George Ellis has had a prolific career studying the origins and evolution of the universe. He's most recently investigated whether there is one universe or many and how physics underlies the emergence of life. He made his name as a cosmologist at Cambridge and around the world, before returning in the 1970s to apartheid-era South Africa, his homeland.
There George Ellis became passionate about promoting social change. He used mathematical models — innovatively, and effectively — to critique social injustice. At the same time, he used his advanced understanding of "the cosmos" to think about the power of human behavior. He began to take seriously the way human emotions, choices, and actions drive cause-and-effect in the physical universe. And as he experienced dramatic social transformation in South Africa, he came to believe that there is such a thing as "the true nature of deep ethics."
Here is one of the most startling ideas George Ellis offers: he has concluded that there are basic ethical principles built in to the very fabric of the universe, in the same mysterious but certain way that the laws of physics are embedded. We don't invent mathematical truths, like pi or E=mc2, he says. We discover them. The same can be said of the ethic of self-giving and self-sacrifice that he experienced at the heart of radical, peaceful change in South Africa. And the fact that every major tradition embodies and expresses some version of this ethic — which he labels kenotic, after a New Testament Greek word — counts for him, as a scientist, as a roundabout form of proof.

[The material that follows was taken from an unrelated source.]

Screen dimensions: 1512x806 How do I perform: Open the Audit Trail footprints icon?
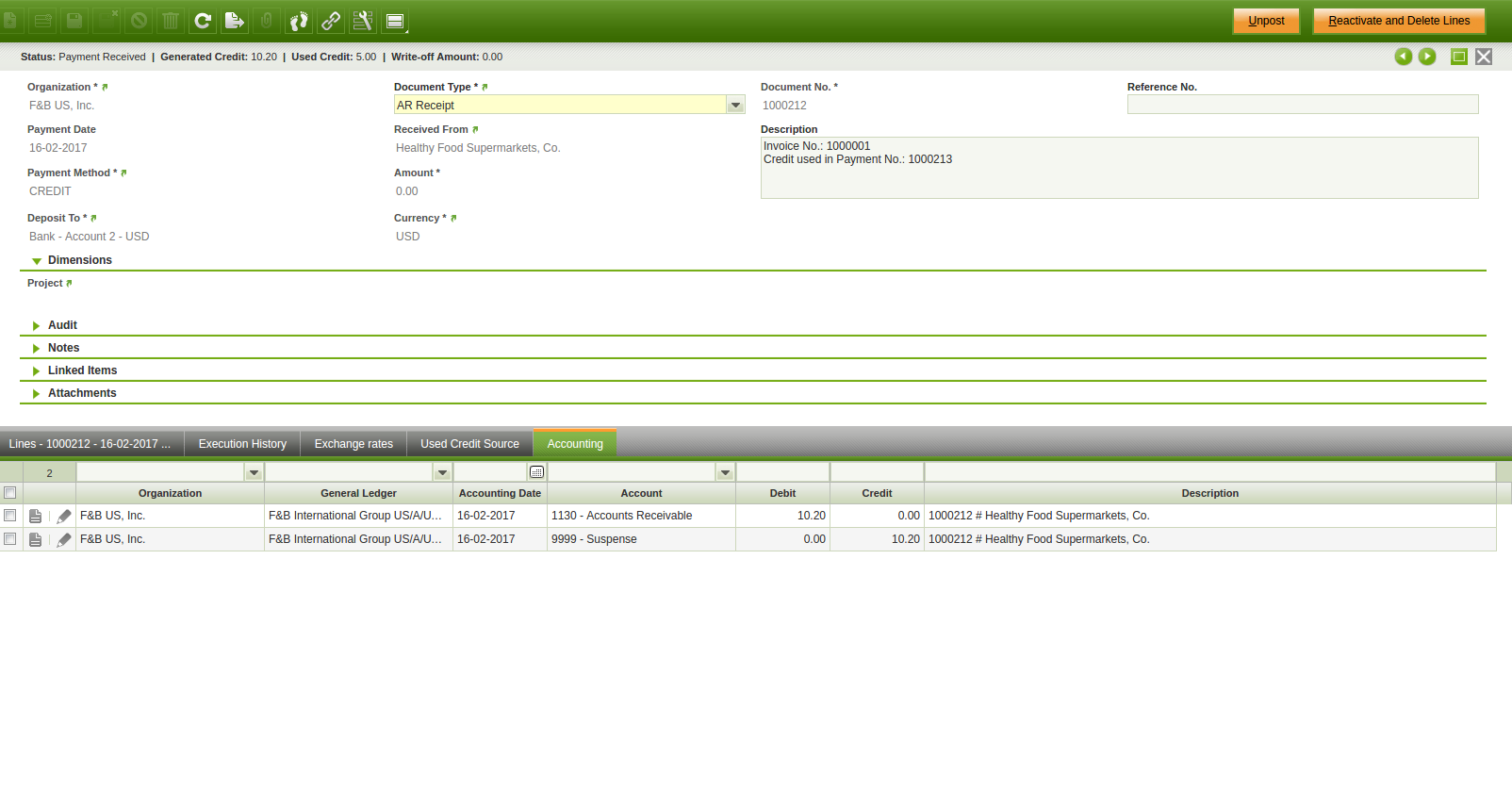[x=299, y=21]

In this way, George Ellis re-imagines religious traditions as explorers — practitioners of the science of ethics.
In this program, as in every conversation we conduct at Speaking of Faith, there are echoes of other programs. He reaffirms an intriguing sense I have gained in conversation with others — the physicist John Polkinghorne, for example, and the astrobiologist Paul Davies — that scientists have a reverence for "beauty" as strong as their reverence for reason. If a mathematical solution is not elegant and beautiful, they will tell you as a solemn point of fact, it is likely not true.
There are also parallels between Ellis' ideas about how we treat (and transform) enemies and the conclusions of Croatian theologian Miroslav Volf or the Zen Buddhist Thich Nhat Hanh. Now, with George Ellis' definition of ethics in mind, I can hear such echoes as a kind of "proof" that these are universal truths. As we speak of faith, we apply different words and images to postulate and describe truths people of faith have "discovered" in common.
On a hot summer evening in Philadelphia, George Ellis brought cosmology, faith, and ethics together. He sent the rest of us back out into the world to live our theologies — whatever our traditions — with new vocabularies, deeper questions, and a few surprising practical tools.